### [Extracted data]
>>>
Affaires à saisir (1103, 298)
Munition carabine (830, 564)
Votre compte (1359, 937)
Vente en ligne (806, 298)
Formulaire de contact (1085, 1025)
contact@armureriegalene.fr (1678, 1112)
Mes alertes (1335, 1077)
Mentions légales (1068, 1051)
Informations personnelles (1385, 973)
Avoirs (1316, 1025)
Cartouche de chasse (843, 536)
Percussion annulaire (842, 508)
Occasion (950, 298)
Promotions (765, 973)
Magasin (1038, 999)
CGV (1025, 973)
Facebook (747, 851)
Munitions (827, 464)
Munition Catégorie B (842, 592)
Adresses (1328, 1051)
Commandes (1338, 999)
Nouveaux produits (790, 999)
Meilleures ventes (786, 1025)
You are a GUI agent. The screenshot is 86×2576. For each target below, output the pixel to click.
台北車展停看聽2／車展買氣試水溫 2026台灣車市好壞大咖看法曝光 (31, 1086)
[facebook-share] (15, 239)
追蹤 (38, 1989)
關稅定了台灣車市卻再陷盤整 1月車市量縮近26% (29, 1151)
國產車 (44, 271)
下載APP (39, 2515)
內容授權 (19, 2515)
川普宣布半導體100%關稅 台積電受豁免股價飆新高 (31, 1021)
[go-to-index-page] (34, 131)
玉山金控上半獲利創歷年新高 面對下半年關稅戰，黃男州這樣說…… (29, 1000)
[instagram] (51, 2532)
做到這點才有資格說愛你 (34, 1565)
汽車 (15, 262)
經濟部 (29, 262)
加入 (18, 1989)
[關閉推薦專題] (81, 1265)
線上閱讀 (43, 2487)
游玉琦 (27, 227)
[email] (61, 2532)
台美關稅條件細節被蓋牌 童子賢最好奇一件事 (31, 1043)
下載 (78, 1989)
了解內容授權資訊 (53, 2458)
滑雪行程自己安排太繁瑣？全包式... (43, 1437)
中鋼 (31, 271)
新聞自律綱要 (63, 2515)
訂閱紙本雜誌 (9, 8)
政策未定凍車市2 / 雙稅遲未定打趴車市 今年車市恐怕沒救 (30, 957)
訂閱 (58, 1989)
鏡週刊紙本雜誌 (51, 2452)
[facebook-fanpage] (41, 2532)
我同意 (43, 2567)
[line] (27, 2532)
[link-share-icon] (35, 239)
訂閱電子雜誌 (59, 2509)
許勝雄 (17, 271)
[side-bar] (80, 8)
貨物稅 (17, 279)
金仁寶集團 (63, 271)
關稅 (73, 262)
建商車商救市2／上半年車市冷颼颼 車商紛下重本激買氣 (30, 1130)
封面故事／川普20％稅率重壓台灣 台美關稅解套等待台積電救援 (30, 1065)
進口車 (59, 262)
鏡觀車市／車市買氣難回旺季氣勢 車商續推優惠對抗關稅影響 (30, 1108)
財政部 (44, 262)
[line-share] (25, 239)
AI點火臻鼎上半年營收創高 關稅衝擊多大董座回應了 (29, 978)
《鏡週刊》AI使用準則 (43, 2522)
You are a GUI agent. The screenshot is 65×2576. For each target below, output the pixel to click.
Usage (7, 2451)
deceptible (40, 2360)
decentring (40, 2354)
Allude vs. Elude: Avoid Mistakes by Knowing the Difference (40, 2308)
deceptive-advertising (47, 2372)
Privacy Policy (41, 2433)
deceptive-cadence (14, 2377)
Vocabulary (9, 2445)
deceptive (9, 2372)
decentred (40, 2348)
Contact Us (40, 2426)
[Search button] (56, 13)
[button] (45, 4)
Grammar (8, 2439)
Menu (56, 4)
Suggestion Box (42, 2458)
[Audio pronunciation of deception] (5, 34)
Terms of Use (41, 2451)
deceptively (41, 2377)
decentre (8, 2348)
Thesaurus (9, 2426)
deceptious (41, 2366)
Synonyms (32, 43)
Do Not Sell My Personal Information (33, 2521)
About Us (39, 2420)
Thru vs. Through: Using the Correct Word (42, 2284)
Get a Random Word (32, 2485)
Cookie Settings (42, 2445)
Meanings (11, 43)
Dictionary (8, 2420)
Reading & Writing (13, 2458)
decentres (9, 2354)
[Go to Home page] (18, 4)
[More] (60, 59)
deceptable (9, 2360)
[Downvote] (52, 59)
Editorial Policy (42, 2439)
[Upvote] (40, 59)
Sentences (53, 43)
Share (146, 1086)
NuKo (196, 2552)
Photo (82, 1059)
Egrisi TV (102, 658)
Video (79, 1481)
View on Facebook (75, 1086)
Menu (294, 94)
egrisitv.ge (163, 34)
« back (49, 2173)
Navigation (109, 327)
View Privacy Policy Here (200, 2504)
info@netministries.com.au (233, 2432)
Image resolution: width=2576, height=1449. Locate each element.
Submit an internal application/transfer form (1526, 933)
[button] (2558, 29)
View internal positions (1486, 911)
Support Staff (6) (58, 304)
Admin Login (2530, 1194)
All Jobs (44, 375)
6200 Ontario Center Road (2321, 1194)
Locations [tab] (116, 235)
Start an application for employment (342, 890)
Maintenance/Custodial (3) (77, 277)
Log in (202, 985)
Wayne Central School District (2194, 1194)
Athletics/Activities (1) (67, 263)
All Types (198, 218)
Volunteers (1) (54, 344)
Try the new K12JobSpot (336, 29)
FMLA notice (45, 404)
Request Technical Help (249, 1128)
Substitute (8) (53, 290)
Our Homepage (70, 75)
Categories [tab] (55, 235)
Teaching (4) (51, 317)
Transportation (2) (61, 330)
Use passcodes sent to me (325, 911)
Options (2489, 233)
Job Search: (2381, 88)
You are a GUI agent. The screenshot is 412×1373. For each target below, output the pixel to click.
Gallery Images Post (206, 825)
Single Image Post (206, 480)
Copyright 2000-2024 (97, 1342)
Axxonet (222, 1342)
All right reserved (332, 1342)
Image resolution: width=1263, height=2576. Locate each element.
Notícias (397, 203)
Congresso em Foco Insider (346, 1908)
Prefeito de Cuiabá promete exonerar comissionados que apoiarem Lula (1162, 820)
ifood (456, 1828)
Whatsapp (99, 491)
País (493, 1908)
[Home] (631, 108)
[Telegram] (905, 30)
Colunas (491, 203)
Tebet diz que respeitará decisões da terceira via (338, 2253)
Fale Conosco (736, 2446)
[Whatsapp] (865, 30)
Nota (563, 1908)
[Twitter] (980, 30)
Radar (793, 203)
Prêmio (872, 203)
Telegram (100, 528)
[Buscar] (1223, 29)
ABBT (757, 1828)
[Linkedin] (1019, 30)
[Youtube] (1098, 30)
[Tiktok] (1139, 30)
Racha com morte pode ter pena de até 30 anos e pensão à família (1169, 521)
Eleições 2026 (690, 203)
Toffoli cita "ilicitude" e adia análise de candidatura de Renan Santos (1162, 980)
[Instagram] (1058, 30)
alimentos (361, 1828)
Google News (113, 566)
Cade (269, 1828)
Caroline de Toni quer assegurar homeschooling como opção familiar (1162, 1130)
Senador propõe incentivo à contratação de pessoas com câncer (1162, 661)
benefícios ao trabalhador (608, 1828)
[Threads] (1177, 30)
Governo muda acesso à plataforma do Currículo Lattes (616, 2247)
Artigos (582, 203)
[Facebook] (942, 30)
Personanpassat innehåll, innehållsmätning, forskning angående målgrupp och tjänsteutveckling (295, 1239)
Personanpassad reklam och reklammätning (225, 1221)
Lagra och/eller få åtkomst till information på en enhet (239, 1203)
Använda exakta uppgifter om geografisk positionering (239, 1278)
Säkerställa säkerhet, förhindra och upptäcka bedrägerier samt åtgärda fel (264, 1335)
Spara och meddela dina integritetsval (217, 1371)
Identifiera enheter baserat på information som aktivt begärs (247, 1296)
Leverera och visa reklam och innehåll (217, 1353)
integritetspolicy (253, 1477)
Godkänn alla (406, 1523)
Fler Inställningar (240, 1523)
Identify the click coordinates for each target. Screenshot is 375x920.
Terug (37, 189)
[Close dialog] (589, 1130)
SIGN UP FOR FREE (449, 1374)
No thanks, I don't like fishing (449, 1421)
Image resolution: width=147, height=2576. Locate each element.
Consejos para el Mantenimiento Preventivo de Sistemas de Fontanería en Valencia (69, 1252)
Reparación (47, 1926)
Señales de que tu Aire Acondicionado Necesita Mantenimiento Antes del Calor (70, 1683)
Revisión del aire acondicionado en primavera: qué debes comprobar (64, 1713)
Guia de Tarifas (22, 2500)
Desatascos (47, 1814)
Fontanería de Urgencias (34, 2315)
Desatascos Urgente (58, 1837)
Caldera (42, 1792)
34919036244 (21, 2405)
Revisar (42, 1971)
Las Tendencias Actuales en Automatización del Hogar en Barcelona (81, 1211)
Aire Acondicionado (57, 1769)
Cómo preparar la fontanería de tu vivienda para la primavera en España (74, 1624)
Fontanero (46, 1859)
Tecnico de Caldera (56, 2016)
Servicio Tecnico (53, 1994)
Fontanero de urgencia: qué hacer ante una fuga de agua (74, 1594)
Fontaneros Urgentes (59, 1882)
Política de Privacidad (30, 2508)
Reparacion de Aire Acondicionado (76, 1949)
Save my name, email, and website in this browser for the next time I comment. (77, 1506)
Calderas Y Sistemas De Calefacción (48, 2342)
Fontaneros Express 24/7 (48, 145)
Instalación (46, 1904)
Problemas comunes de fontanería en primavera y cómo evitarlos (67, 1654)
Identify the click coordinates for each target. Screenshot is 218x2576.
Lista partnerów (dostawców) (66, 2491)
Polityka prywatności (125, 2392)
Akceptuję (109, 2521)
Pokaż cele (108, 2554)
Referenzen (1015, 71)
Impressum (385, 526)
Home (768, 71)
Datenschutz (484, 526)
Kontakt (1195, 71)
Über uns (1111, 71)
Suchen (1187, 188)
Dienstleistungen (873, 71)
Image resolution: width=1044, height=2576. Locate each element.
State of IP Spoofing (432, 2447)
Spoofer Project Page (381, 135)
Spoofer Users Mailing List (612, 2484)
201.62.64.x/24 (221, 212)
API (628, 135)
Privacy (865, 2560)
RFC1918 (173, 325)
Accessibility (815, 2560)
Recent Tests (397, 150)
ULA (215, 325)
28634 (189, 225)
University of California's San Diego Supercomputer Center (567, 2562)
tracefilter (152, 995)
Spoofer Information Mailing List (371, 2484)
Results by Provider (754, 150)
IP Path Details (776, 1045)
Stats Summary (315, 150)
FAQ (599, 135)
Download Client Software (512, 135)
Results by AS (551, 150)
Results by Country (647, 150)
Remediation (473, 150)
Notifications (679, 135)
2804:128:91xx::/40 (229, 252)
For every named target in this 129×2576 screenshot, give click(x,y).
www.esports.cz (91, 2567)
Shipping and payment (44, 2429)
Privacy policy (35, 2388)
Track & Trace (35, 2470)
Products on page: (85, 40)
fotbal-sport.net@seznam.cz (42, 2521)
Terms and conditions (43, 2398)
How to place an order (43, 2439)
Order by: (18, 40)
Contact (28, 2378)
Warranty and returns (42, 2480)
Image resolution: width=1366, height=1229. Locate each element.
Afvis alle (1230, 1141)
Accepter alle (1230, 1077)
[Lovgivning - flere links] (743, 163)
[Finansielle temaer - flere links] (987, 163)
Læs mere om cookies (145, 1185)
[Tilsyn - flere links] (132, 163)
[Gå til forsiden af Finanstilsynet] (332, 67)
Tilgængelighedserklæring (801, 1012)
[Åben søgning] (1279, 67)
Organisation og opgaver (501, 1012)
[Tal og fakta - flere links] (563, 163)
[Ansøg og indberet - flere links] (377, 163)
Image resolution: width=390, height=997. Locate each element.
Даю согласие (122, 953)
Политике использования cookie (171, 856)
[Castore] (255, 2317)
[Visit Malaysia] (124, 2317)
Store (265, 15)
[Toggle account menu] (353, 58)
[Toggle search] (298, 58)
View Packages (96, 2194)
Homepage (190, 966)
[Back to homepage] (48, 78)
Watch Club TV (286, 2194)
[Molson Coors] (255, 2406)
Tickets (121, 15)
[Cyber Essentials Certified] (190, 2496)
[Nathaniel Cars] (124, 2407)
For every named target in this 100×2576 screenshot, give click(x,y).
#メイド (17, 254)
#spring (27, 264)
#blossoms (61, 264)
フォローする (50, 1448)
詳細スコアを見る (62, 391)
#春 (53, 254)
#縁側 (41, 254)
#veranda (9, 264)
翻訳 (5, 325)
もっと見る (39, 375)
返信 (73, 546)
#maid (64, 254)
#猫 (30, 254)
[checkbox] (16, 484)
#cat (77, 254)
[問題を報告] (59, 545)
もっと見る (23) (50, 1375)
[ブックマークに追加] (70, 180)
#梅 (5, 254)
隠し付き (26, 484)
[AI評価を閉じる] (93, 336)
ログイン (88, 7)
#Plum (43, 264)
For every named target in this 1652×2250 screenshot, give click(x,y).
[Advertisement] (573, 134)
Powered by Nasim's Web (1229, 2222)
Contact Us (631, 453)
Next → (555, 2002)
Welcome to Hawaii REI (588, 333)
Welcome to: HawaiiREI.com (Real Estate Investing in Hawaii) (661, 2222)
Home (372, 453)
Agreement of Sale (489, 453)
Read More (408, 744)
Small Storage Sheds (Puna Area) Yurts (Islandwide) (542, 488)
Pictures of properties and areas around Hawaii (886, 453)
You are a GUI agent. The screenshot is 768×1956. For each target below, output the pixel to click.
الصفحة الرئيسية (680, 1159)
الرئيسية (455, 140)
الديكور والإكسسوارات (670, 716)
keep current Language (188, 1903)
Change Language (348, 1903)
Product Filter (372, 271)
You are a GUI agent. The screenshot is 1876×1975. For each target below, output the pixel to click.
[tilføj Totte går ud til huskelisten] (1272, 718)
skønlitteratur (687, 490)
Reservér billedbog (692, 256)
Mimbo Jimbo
<<<
### [Action item]
In the answer, give the lines from the first line of the data through the line with "Munitions (827, 464)", exactly as they appear and with no additions.

### [Task solution]
Affaires à saisir (1103, 298)
Munition carabine (830, 564)
Votre compte (1359, 937)
Vente en ligne (806, 298)
Formulaire de contact (1085, 1025)
contact@armureriegalene.fr (1678, 1112)
Mes alertes (1335, 1077)
Mentions légales (1068, 1051)
Informations personnelles (1385, 973)
Avoirs (1316, 1025)
Cartouche de chasse (843, 536)
Percussion annulaire (842, 508)
Occasion (950, 298)
Promotions (765, 973)
Magasin (1038, 999)
CGV (1025, 973)
Facebook (747, 851)
Munitions (827, 464)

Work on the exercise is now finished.